After you build or change anything a user can see in the browser, do NOT call it
done until you've verified it like a user would: call the sentinel_qa tool with
the running app's URL and the task a real user performs (e.g. "sign up and reach
the dashboard"). If the verdict is FAIL with triage "product-defect", fix the
failing checkpoint and re-run until it passes. "Compiles" and "works" are
different claims — sentinel checks the second.

Claude Code plugin — this repo is also a Claude Code plugin. It bundles the MCP server, a /qa slash command, and a qa-after-build skill that fires automatically after you build a feature:

claude --plugin-dir /abs/path/sentinel

Then /sentinel-qa:qa http://localhost:3000 sign up and reach the dashboard — or just let the skill kick in when you finish a user-facing change.

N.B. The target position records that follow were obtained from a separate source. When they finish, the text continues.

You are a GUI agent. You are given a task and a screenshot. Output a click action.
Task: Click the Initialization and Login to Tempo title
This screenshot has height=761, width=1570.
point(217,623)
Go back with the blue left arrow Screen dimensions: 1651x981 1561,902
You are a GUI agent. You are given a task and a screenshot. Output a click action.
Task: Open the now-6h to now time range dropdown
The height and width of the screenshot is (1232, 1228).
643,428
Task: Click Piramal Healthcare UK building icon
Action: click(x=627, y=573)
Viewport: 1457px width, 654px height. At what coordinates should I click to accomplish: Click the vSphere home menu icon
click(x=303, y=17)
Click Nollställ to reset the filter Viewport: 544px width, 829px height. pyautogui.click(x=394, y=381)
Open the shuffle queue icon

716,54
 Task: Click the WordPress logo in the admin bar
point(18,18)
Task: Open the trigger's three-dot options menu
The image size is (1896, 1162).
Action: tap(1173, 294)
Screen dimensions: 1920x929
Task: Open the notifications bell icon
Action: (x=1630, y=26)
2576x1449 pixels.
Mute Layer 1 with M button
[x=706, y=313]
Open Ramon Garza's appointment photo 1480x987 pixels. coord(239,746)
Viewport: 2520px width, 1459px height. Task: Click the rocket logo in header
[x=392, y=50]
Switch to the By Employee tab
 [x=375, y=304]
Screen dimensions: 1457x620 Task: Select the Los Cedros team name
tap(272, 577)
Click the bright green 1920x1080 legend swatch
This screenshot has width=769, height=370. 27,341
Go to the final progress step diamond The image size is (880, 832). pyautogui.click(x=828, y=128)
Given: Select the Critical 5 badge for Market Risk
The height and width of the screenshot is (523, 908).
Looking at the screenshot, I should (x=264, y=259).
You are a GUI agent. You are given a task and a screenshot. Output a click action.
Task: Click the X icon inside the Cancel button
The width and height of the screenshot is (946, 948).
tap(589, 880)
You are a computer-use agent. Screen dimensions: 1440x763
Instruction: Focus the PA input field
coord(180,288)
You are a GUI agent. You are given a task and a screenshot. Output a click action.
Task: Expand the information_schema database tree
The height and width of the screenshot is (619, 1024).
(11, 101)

Report to the cloud (optional). Set SENTINEL_CLOUD_URL + SENTINEL_API_KEY and every agent-triggered verdict lands in your Sentinel Cloud dashboard, metered as credits (inconclusive runs are free).

Stack

TypeScript · Playwright (Chromium) · Anthropic SDK (Claude tool-use) · Zod · YAML. No external automation service required — everything runs locally.

See ARCHITECTURE.md for the design and module map.

Contributing

Issues and PRs are welcome — start with CONTRIBUTING.md. Please report security issues privately per SECURITY.md, and be kind per the Code of Conduct.